A decline in inflation does not mean a reversal of past price increases, but rather a slowing of price increases. Fed officials refer to the decline in inflation as “disinflation.” Prices rarely reverse completely and usually do not hold up except in severe economic downturns.

Inflation has fallen significantly since the PCE price index peaked at 7.1% in June 2022, and progress in curbing inflation has been much slower than Fed officials initially expected. Inflation fell in every month from January to June except April. But progress stalled between June and September. Year-on-year inflation has been declining every month since falling in October.

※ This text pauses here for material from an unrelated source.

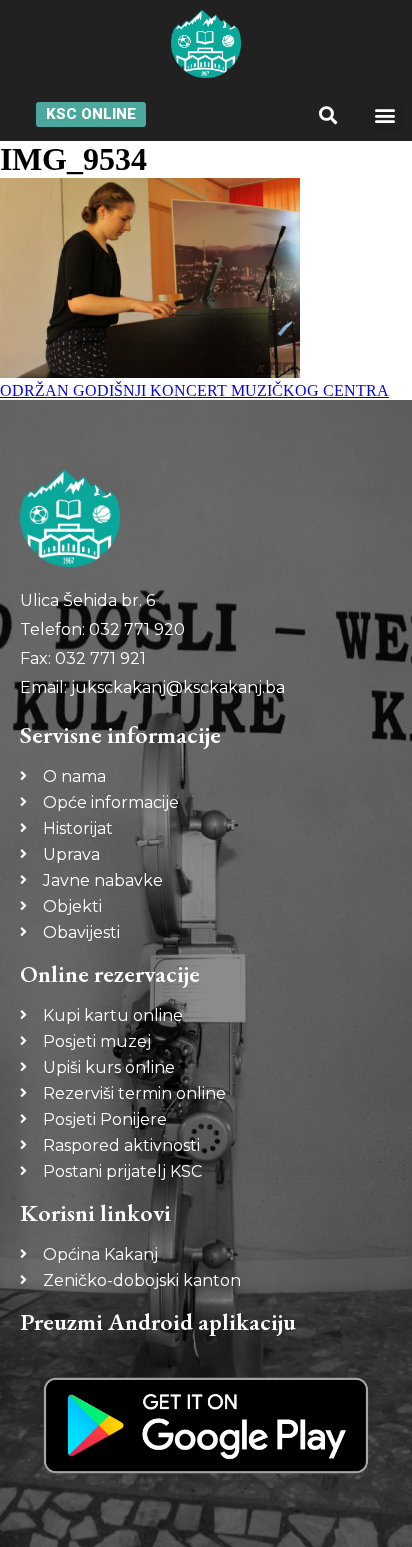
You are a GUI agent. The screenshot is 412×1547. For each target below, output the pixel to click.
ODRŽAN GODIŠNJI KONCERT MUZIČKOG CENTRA (194, 390)
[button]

On a month-to-month basis, progress over the past year has been uneven. Inflation rose as much from the previous month as it fell. Still, the overall trajectory brought inflation down from a 0.6% monthly increase in January 2023 to 0.2% in December.

If the economy experienced the inflation rate seen in December in each month of the next year, inflation would be about 2.1%, slightly above the Fed's target. Some economists like to annualize the past three months of inflation, which was 1.5% in December. The annualized inflation rate after six months will be 1.9%.